> [Dataset excerpts]

-- -- --

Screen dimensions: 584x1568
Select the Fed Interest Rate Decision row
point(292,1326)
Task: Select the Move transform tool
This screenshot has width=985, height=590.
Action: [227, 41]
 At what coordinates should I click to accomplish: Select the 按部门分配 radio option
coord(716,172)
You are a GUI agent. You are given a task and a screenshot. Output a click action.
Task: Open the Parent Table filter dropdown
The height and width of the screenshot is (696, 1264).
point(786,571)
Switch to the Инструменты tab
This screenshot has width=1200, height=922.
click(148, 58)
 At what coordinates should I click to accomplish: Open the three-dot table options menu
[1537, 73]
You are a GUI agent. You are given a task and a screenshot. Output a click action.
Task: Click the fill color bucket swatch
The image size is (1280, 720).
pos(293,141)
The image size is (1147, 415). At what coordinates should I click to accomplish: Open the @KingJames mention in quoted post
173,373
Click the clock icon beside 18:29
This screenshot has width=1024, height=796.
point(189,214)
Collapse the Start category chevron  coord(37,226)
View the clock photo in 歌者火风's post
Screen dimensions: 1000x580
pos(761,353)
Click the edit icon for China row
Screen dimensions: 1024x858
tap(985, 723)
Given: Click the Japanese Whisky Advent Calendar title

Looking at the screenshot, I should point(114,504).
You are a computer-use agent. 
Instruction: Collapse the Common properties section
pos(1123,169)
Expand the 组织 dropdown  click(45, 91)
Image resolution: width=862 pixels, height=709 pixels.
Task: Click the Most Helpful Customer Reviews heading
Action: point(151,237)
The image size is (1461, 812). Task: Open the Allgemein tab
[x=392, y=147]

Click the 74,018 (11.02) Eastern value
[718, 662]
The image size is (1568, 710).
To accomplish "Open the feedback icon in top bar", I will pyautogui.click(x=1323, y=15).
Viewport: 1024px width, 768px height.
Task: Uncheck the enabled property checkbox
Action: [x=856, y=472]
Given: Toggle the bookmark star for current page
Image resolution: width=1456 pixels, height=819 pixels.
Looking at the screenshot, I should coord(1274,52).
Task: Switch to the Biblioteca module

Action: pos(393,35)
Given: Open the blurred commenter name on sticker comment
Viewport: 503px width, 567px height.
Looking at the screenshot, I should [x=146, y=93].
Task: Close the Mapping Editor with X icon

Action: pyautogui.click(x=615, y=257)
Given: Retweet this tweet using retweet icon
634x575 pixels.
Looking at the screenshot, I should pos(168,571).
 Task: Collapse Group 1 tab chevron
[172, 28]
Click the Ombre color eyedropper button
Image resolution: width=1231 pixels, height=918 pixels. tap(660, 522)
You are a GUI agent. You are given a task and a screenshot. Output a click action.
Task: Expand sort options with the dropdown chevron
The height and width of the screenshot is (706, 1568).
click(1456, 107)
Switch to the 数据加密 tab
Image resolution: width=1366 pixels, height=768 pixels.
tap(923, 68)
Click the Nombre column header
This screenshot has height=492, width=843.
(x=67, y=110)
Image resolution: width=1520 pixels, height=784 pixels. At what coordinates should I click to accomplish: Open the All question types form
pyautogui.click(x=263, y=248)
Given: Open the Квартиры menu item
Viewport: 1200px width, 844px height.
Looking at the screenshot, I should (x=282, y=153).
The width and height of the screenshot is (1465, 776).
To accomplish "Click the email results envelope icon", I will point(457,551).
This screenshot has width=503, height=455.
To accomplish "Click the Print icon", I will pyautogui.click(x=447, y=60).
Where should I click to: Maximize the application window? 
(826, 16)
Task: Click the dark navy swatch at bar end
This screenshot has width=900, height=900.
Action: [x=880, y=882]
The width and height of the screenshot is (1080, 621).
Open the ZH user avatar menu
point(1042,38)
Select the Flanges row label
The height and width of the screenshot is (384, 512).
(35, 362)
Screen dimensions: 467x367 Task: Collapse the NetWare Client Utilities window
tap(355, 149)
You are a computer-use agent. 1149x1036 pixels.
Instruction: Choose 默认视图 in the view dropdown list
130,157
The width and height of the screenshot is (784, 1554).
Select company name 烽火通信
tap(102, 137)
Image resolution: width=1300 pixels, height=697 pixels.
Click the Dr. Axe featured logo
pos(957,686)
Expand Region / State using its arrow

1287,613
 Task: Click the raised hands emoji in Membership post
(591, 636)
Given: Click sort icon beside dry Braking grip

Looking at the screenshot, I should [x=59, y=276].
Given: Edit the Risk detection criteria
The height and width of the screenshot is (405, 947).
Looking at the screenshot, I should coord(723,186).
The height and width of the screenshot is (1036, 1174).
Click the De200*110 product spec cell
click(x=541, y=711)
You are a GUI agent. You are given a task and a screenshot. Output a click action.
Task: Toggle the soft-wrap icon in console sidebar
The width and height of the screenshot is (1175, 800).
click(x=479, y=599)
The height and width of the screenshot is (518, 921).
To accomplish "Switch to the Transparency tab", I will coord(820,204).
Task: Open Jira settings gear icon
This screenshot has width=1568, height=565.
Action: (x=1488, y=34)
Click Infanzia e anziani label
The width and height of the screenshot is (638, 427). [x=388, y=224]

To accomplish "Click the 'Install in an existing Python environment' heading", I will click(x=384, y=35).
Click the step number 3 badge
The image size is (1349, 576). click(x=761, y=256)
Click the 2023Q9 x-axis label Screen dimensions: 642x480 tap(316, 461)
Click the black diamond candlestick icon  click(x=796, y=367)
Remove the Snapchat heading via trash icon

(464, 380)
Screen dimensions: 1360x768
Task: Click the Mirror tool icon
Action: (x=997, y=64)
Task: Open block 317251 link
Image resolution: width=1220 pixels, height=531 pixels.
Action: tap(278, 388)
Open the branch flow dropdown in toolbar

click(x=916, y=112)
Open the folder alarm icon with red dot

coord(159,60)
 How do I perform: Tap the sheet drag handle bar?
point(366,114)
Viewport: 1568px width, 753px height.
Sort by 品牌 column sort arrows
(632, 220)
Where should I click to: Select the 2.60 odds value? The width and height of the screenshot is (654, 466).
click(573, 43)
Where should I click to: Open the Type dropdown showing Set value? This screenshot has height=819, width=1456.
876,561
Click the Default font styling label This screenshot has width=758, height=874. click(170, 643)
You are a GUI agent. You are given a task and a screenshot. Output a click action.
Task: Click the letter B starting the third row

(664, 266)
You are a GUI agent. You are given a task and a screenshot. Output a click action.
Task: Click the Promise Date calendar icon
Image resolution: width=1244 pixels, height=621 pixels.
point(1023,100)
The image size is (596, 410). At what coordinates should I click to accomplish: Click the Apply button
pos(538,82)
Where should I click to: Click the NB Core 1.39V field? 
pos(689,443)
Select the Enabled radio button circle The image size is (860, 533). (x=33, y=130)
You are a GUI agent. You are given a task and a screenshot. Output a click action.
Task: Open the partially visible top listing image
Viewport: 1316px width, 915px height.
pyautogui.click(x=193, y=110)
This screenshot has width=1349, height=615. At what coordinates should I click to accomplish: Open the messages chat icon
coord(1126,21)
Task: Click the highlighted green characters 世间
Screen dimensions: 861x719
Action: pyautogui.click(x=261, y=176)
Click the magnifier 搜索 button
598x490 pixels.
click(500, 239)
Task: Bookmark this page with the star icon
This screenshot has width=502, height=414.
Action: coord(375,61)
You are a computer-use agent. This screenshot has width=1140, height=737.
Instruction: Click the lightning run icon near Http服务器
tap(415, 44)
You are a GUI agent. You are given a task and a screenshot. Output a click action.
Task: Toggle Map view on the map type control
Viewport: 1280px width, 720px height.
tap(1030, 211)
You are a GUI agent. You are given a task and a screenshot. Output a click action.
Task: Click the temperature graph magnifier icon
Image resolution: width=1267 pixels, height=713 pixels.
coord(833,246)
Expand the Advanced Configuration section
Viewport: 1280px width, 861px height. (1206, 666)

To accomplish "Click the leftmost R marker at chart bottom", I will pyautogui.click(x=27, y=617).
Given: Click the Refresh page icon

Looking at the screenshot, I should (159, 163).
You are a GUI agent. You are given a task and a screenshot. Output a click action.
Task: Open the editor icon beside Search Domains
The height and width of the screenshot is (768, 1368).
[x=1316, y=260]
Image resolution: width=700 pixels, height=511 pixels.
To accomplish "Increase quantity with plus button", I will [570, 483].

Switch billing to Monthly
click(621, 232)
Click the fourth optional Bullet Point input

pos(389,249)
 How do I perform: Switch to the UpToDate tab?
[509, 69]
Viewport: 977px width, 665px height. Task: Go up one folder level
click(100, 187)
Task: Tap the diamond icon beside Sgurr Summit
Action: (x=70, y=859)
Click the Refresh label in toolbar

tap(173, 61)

-- -- --

> [Exercise brief] Exactly as written, please transcribe the lines from the start of the records above to the line that holds "Switch to the Инструменты tab", both ends included.

> [Response to the task]
Screen dimensions: 584x1568
Select the Fed Interest Rate Decision row
point(292,1326)
Task: Select the Move transform tool
This screenshot has width=985, height=590.
Action: [227, 41]
 At what coordinates should I click to accomplish: Select the 按部门分配 radio option
coord(716,172)
You are a GUI agent. You are given a task and a screenshot. Output a click action.
Task: Open the Parent Table filter dropdown
The height and width of the screenshot is (696, 1264).
point(786,571)
Switch to the Инструменты tab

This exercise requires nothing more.